To be done
Convert the rows from the line with "You are a GUI" through the end of the rows into a two-column CSV with columns instruction and response. Give one CSV line per row, put each value in a quoted field with line breaks replaced by spaces, and leave out the pictures.

——

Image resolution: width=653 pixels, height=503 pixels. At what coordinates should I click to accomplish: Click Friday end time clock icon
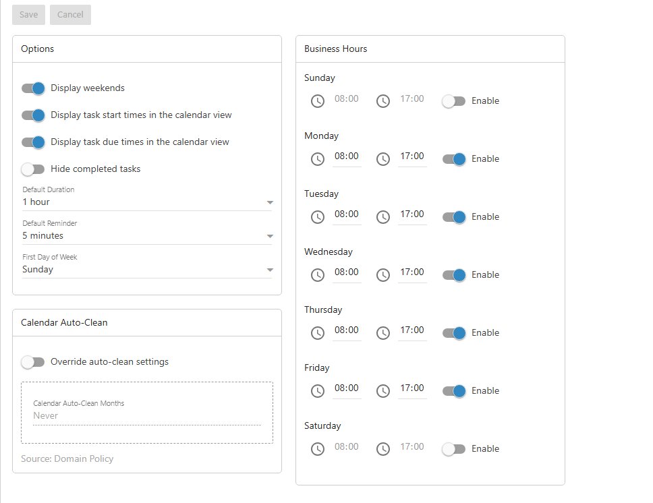[383, 391]
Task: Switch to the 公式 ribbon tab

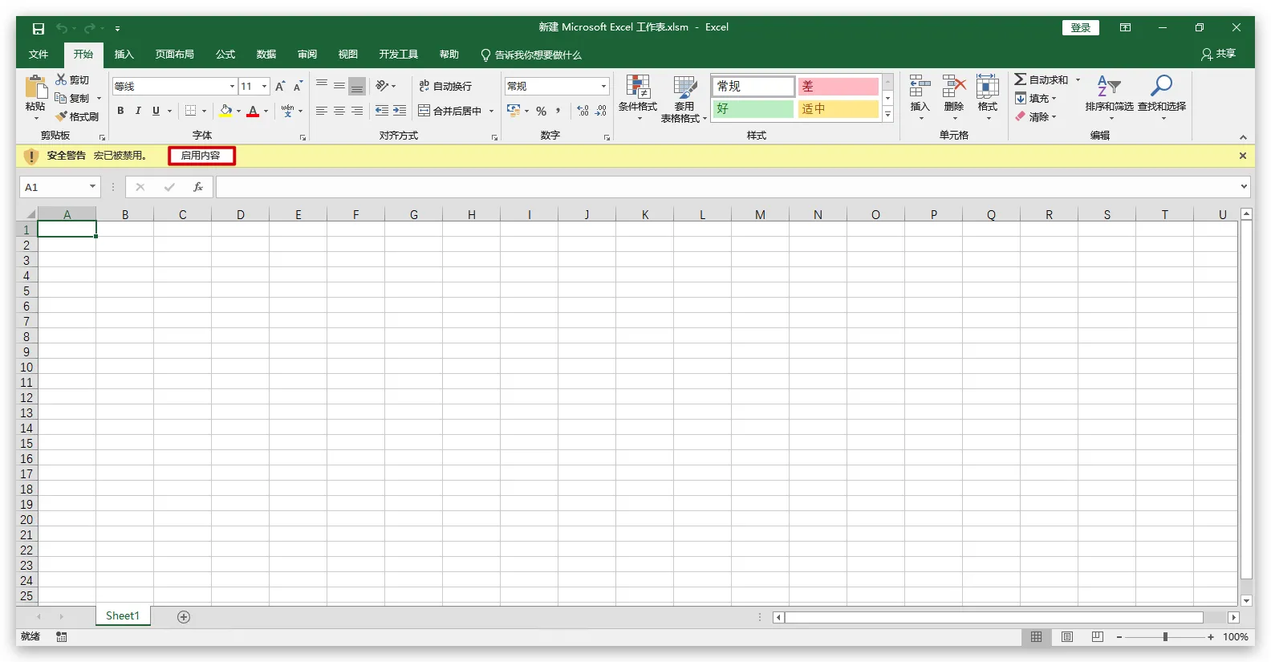Action: point(225,55)
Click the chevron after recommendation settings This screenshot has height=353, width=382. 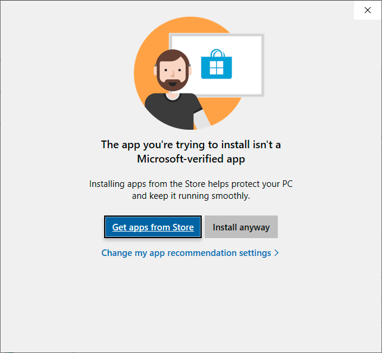tap(277, 253)
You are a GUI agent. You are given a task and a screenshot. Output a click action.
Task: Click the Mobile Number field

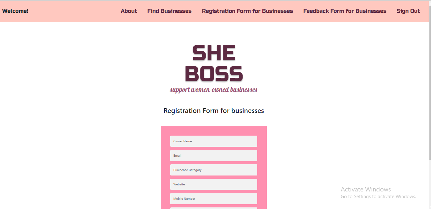tap(214, 198)
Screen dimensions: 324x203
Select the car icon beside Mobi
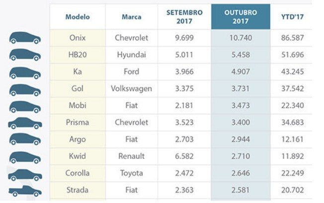point(25,107)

——

Solved problem
instruction,response
"You are a GUI agent. You are given a task and a screenshot. Output a click action. Task: Click the Mobile Number field","tap(214, 198)"
"Screen dimensions: 324x203 Select the car icon beside Mobi","point(25,107)"